◆ DIRECTION
Report every line of the records below that contains the string "logo", copying each such line in full.

◆ ENTRIES PROVIDED
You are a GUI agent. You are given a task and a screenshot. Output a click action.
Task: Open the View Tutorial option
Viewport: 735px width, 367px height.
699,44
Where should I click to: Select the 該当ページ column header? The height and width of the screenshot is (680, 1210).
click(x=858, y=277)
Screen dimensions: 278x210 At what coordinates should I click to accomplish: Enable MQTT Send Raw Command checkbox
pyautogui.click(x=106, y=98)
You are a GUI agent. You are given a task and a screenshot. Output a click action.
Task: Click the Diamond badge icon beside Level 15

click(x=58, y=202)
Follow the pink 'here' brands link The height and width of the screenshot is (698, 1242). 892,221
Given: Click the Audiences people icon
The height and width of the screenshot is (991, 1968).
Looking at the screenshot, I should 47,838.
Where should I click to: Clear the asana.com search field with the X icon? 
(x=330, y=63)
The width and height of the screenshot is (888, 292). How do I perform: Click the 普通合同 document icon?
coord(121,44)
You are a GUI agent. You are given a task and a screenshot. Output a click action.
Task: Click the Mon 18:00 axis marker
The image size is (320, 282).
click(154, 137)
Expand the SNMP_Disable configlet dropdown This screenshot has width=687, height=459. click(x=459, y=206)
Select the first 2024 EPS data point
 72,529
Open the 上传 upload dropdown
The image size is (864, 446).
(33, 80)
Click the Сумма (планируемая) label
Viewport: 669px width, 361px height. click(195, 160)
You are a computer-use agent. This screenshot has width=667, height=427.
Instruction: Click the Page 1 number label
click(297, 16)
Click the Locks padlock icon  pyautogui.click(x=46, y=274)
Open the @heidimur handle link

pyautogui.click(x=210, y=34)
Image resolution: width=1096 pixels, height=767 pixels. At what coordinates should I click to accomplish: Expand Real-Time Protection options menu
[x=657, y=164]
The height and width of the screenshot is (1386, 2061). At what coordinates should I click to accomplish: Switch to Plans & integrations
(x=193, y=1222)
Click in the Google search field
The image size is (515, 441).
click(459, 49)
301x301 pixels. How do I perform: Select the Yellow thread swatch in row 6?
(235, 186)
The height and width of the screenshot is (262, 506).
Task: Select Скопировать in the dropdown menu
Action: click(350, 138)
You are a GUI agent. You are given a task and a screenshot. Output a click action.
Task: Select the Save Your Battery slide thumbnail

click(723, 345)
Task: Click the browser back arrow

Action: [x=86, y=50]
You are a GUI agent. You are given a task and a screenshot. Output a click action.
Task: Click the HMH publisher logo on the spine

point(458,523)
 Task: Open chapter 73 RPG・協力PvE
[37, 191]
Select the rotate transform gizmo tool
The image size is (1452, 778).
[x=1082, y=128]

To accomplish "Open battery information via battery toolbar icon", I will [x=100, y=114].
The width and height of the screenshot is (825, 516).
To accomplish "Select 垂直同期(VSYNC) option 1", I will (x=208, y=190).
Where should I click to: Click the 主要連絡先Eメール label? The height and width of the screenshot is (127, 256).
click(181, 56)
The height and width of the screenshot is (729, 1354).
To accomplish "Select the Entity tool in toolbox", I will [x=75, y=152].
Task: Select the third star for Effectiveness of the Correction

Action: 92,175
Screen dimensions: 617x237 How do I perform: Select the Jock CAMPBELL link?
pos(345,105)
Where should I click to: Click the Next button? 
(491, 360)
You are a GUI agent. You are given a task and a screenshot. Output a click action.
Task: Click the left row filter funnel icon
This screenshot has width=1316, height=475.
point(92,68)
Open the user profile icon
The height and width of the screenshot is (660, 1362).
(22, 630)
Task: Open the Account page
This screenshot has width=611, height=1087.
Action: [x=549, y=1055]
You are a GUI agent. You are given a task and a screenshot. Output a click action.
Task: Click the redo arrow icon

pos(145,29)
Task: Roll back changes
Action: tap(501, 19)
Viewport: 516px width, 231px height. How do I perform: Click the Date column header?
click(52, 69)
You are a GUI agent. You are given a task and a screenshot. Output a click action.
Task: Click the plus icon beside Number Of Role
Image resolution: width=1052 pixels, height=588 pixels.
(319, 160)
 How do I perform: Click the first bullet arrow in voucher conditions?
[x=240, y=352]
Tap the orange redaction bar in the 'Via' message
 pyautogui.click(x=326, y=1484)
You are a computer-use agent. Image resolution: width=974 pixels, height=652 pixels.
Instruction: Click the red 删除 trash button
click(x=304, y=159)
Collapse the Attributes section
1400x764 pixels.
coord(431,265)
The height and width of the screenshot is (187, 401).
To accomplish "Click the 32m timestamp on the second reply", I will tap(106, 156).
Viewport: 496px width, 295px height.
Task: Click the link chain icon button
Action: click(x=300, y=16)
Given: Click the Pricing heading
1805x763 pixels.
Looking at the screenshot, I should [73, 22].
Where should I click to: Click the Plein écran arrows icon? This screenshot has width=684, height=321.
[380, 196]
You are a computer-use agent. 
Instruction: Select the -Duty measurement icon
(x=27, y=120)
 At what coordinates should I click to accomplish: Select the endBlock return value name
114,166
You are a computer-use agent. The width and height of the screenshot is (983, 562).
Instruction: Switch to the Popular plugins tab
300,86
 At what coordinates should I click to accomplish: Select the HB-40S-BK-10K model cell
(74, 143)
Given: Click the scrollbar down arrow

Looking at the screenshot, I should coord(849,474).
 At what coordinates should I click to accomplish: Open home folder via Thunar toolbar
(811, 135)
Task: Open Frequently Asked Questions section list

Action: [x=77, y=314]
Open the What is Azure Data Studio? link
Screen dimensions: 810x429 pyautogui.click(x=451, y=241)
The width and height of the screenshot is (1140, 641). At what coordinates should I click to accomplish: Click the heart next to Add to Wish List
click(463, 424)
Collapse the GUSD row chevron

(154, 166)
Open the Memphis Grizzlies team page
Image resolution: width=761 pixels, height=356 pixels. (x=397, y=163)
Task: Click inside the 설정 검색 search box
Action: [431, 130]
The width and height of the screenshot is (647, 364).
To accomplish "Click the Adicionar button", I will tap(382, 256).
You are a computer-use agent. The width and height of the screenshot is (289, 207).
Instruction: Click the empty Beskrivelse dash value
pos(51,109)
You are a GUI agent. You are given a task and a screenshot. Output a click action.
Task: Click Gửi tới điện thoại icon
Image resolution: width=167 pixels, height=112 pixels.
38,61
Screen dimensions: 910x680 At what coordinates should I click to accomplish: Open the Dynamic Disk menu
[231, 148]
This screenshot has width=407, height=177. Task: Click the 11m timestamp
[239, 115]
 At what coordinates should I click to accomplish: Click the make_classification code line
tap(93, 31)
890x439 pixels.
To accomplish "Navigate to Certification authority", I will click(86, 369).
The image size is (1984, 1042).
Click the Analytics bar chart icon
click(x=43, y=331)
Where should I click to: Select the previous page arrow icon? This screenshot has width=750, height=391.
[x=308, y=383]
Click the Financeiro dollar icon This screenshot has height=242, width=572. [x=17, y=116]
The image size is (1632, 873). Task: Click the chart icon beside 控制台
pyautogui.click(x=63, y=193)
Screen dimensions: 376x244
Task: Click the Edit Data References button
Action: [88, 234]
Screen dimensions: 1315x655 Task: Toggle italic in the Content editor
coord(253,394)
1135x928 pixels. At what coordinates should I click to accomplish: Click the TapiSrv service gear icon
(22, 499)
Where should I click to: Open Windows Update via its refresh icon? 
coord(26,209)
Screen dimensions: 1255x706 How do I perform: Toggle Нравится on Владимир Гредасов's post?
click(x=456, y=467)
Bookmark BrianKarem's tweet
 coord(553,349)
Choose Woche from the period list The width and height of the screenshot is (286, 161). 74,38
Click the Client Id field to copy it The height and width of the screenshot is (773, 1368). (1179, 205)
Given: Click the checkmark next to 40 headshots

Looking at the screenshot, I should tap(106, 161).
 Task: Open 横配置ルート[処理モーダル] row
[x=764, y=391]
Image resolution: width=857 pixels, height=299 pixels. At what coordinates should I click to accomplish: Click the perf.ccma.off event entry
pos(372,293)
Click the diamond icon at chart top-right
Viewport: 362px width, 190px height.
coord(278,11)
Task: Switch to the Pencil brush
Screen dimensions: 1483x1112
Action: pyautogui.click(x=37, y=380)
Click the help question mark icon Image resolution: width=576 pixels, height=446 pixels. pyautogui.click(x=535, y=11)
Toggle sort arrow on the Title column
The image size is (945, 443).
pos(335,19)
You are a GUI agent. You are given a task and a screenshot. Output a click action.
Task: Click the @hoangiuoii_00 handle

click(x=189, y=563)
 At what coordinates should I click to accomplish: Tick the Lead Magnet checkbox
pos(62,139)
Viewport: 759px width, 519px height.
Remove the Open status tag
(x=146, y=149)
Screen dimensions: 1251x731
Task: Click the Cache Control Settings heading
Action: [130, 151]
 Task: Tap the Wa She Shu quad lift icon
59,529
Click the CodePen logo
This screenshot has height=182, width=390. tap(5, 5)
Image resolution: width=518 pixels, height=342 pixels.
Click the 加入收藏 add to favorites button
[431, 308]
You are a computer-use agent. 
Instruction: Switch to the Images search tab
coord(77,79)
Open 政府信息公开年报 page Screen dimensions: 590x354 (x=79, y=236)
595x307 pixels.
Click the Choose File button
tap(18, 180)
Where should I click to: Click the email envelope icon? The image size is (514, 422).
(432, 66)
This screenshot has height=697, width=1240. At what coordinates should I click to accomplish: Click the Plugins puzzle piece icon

◆ RIGHT ANSWER
Task: Click the HMH publisher logo on the spine
Click the CodePen logo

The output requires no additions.